This past year was undoubtably one of the toughest bottom-line years for Shekeya McCallister.
“I worked for a non-profit organization but I lost my job. I was able to obtain another job. However, the start date never came because of COVID,” said the Killeen woman.
McCallister went months filling out job applications, looking for a way to support her family, but her troubles didn’t stop there.
“I wasn’t able to file for unemployment because I didn’t qualify. I was basically without a job for a whole year,” she said.
According to a recent study by SmartAsset, Texas ranks third among the hardest hit states financially. The state had the 12th-highest change in unemployment during the COVID-19 pandemic.
“After what we saw, it was directly correlated with businesses shutting down during the pandemic. That displaced many of the workers, especially those in the service industry,” said Charley Ayres, director of industry and education partnerships for Workforce Solutions of Central Texas.
Experts say the pandemic, along with that massive winter blast, caused a lot of financial problems for Texans.
“If they’re not able to make your housing payment, that puts them at risk. Just because they can’t be evicted necessarily under certain circumstances, it doesn’t mean they have adequate food for everybody in the family,” explained Robert Tennant, interim department chair of finance, accounting and economics at Texas A&M-Central Texas.
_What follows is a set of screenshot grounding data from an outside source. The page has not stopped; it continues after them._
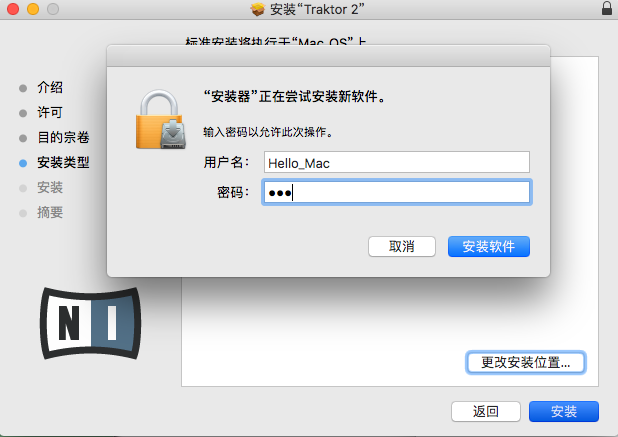Click the blue 安装 button at bottom
Viewport: 618px width, 437px height.
(x=564, y=411)
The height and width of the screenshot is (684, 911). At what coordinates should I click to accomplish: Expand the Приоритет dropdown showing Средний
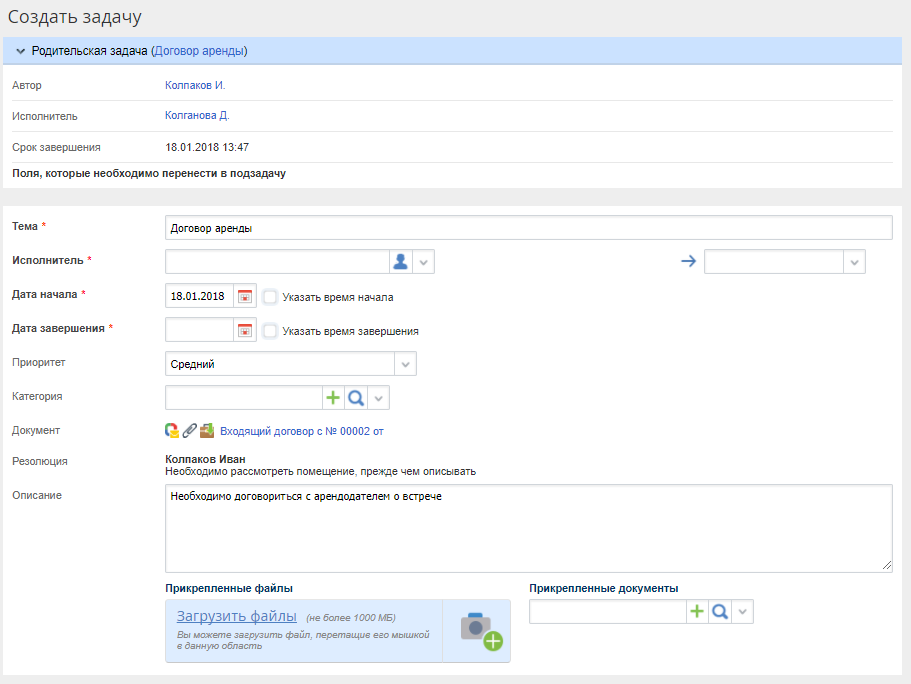405,365
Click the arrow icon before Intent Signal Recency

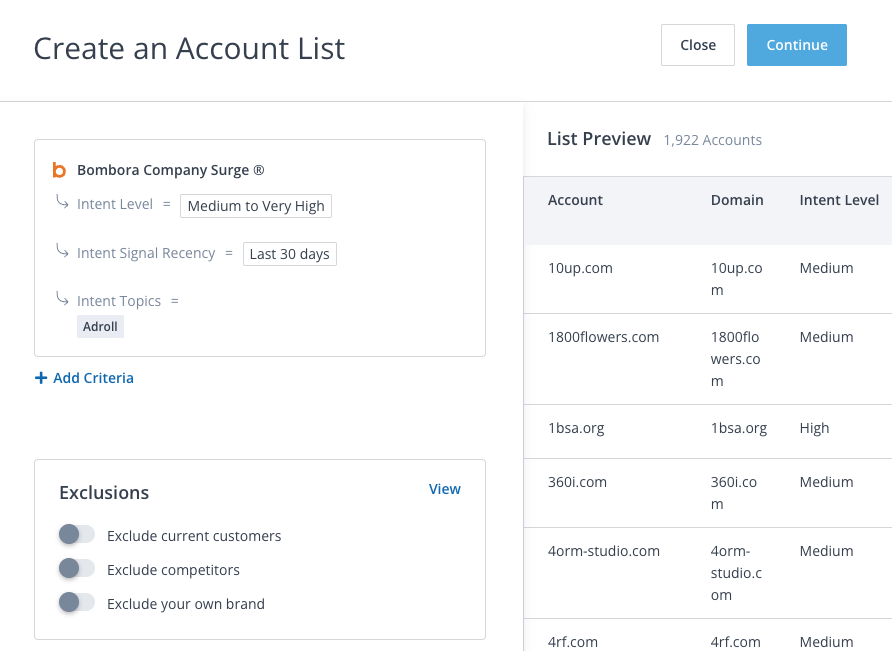(63, 252)
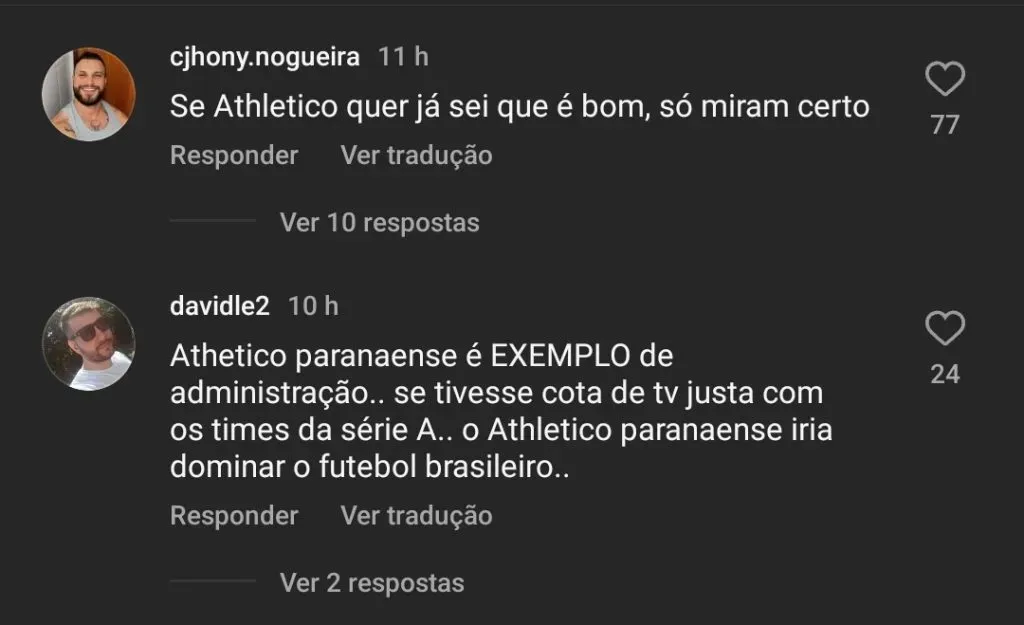Select the comment text about 'EXEMPLO de administração'

[x=501, y=412]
Tennant says almost 10% of Texas residents reported in mid- to late-February 2021 that they either missed last month’s rent or mortgage payment or made the payments the next month.
In the end, McCallister is one of the lucky ones dipping into her savings while relaunching her own business and searching for a new job to stay afloat. However, she says Texas still needs help.
“People should be allowed to continue to get it until this boils over. Even though we feel like were at the end, it’s like we’re at the beginning all over again," she said.